Und vor lauter Schenkelklopfer-Witze über die „helle Heidi“ & Co merken sie nicht, dass sie Sexismus der übelsten Sorte produzieren: über 16-jährige Mädchen lachen, weil sie schön sein wollen oder sonst was (Mitschneiden am Schönheitsmarkt? Anyone?). Über die Moderatorin ätzen, weil ihre Stimme nicht Nachrichtensendung-seriös ist. Über die Intelligenz von Castingshow-Teilnehmer_innen herziehen.

Echt! Echt?

Das Format finde ich furchtbar. Ja. Aber sich deswegen an den Protagonistinnen abarbeiten? Immer und immer wieder. Zugegeben, manche tun das durchaus mit Witz.  Besonders perfide: das Bashing im großen Stil gegen die „naiven Jugendlichen“. Oder wahlweise auch deren Bemitleiden als „arme Opfer“. Und es entspricht auch vielfach meiner ersten ad-hoc-Reaktion. Aber! Einmal ein bisschen länger nachdenken wäre an dieser Stelle angebracht.

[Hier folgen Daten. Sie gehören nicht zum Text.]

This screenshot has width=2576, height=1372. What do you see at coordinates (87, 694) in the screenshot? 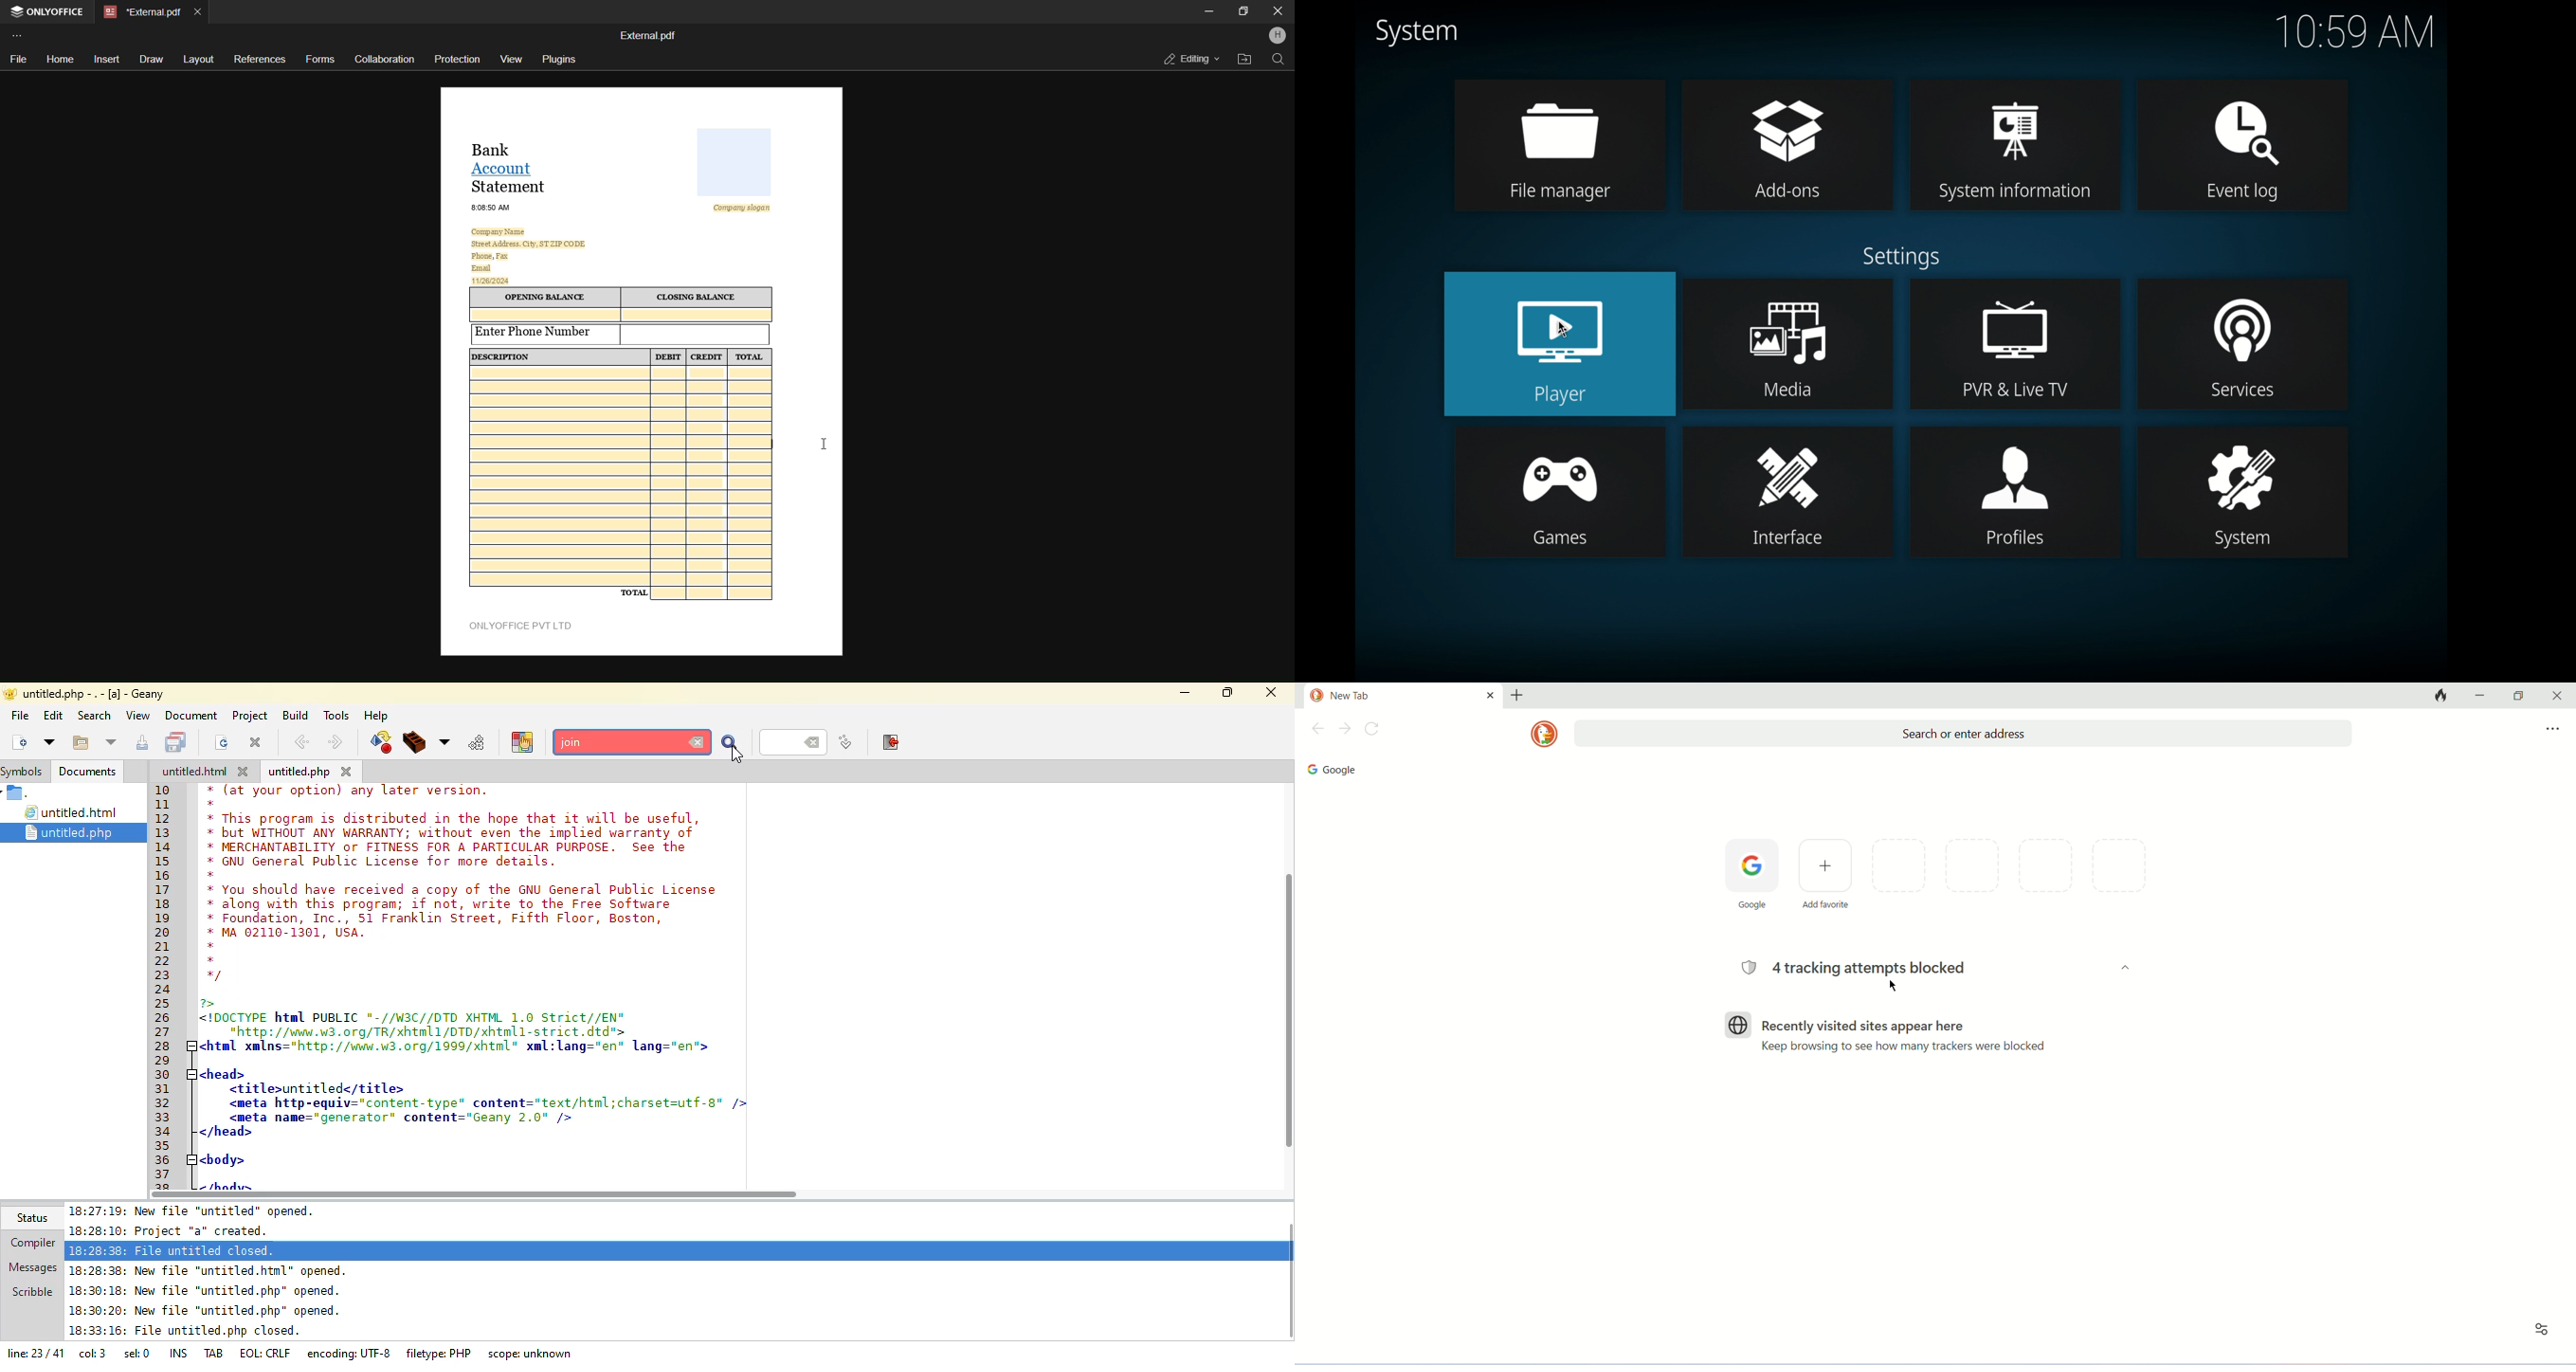
I see `untitled.php-.-[a]-Geany` at bounding box center [87, 694].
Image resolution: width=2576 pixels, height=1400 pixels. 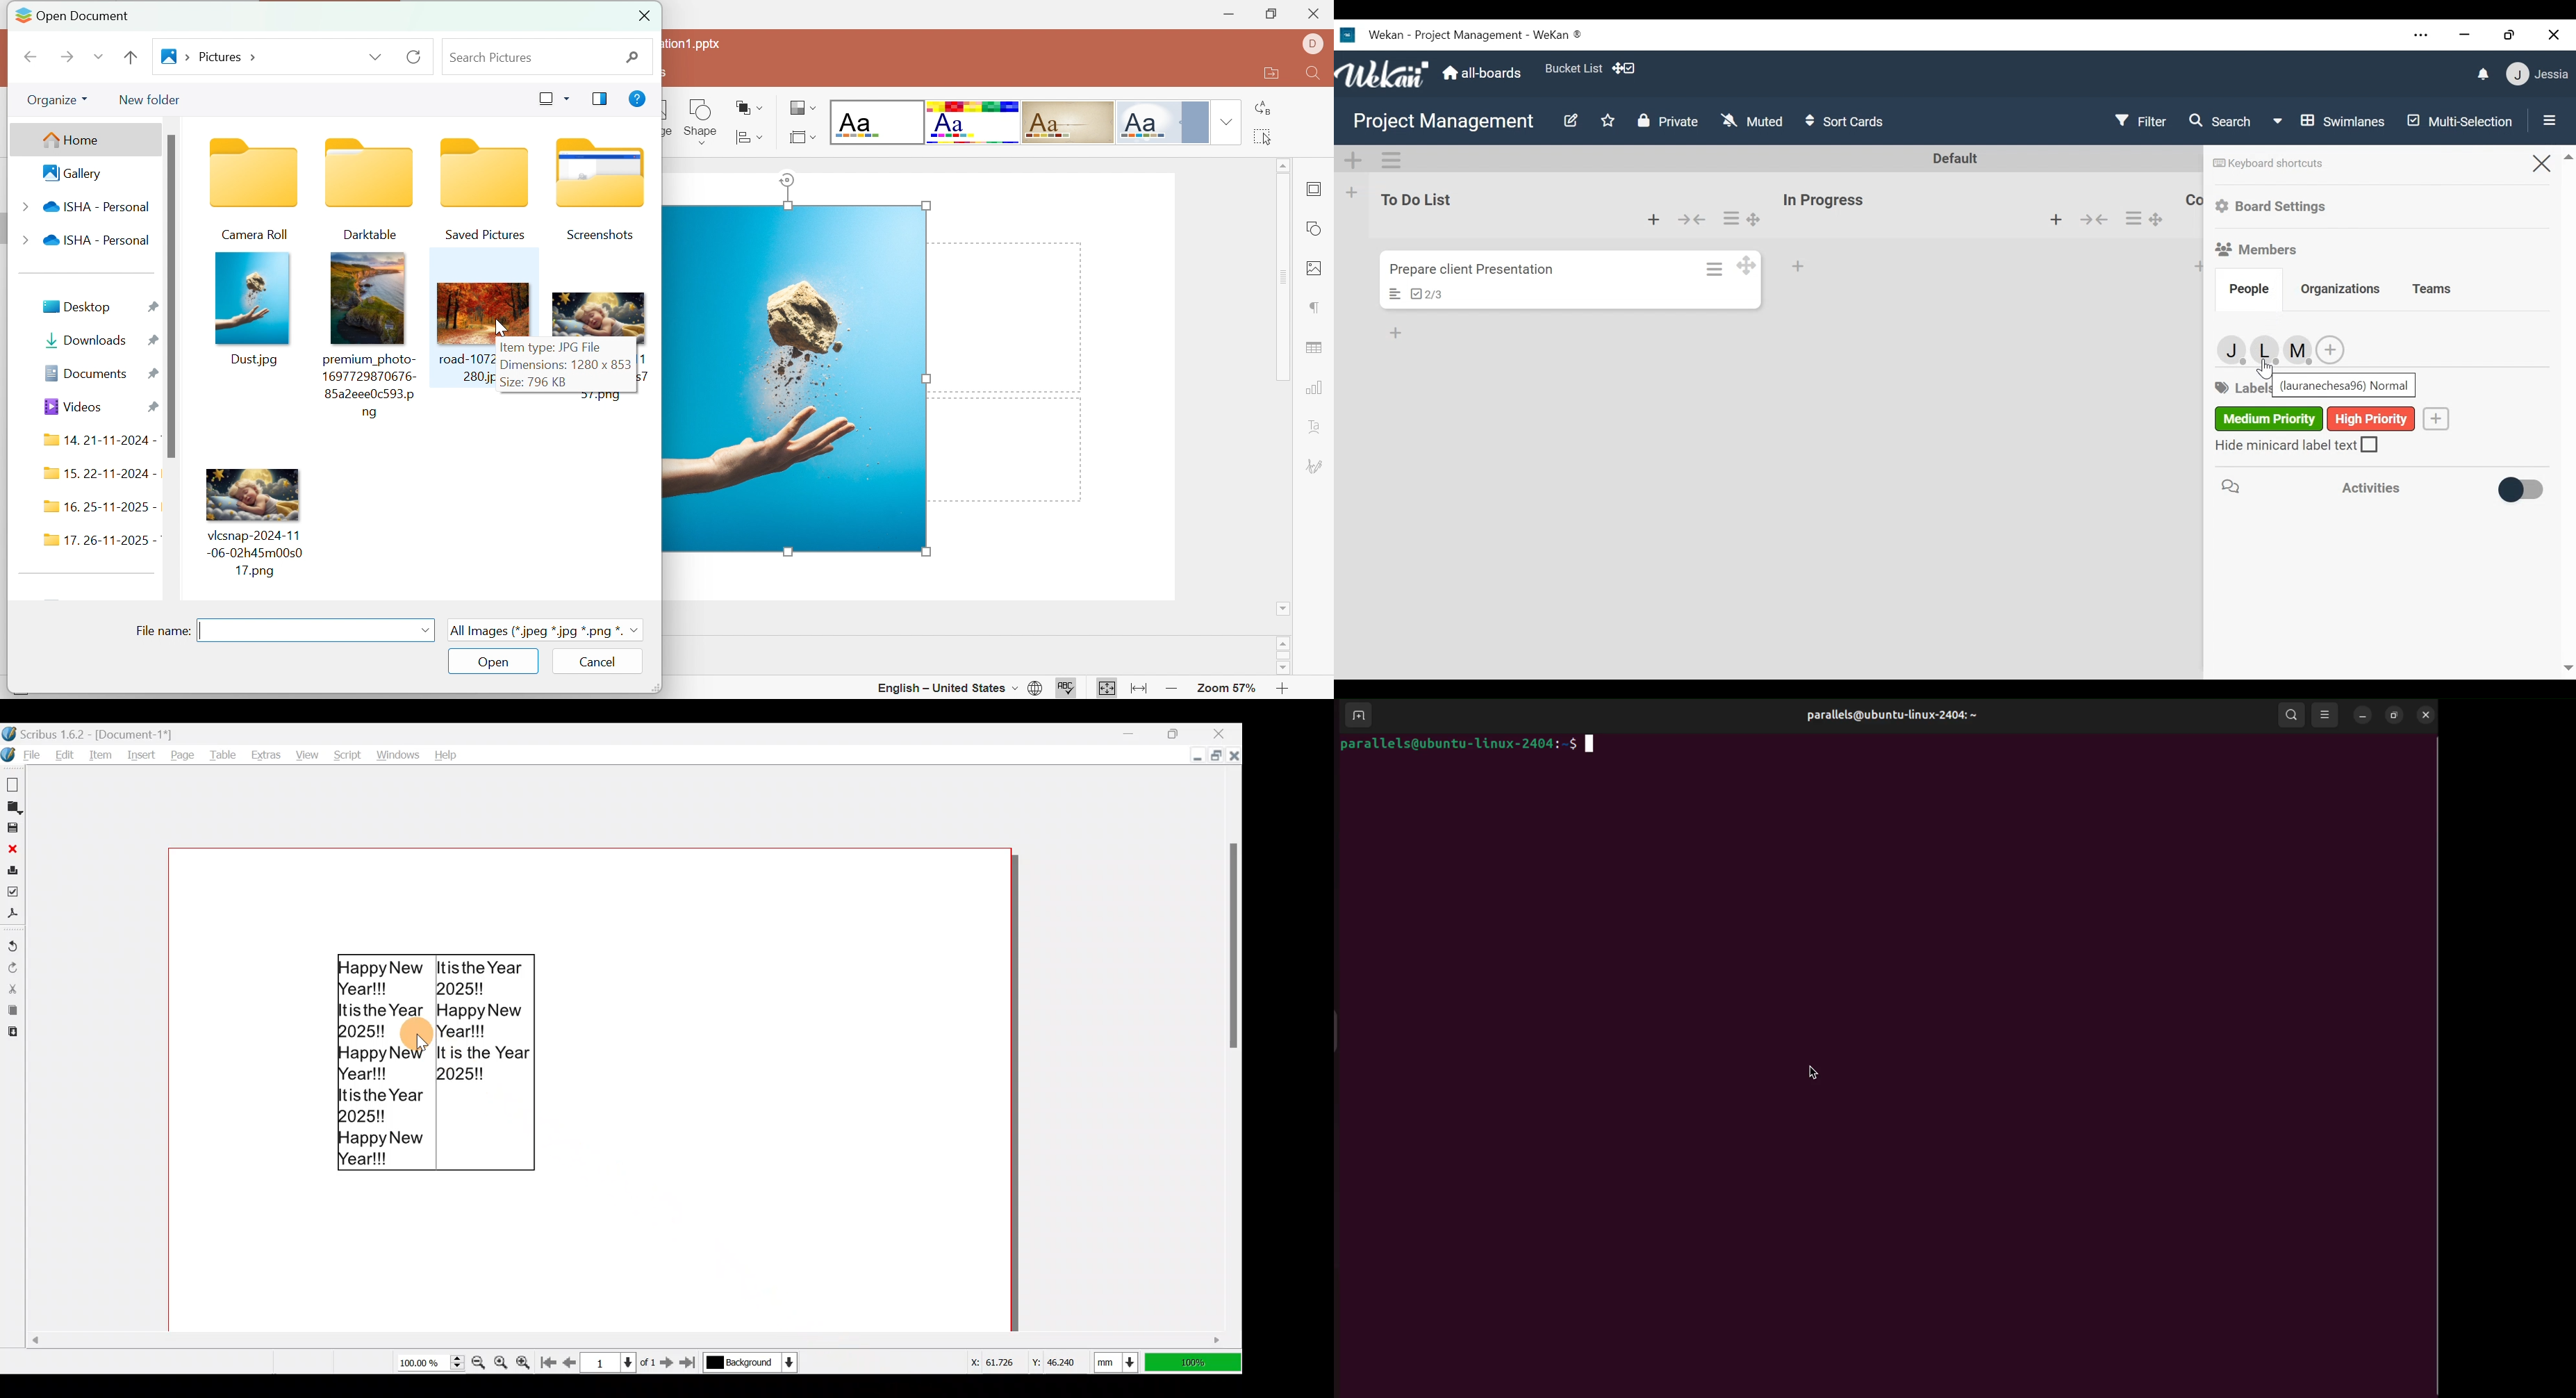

Oder sich der Frage stellen, wie Wirklichkeiten entstehen. Oder warum. Oder wer sie kreiert. Und weshalb. (Die Model-Kandidatinnen sind übrigens mit dem Reality-Show-Format groß geworden. Sie haben es möglicherweise schon in der Volksschule konsumiert. Es ist also darüber hinaus ziemlich daneben, der Wirklichkeit junger Mädchen einfach keine Bedeutung beizumessen.)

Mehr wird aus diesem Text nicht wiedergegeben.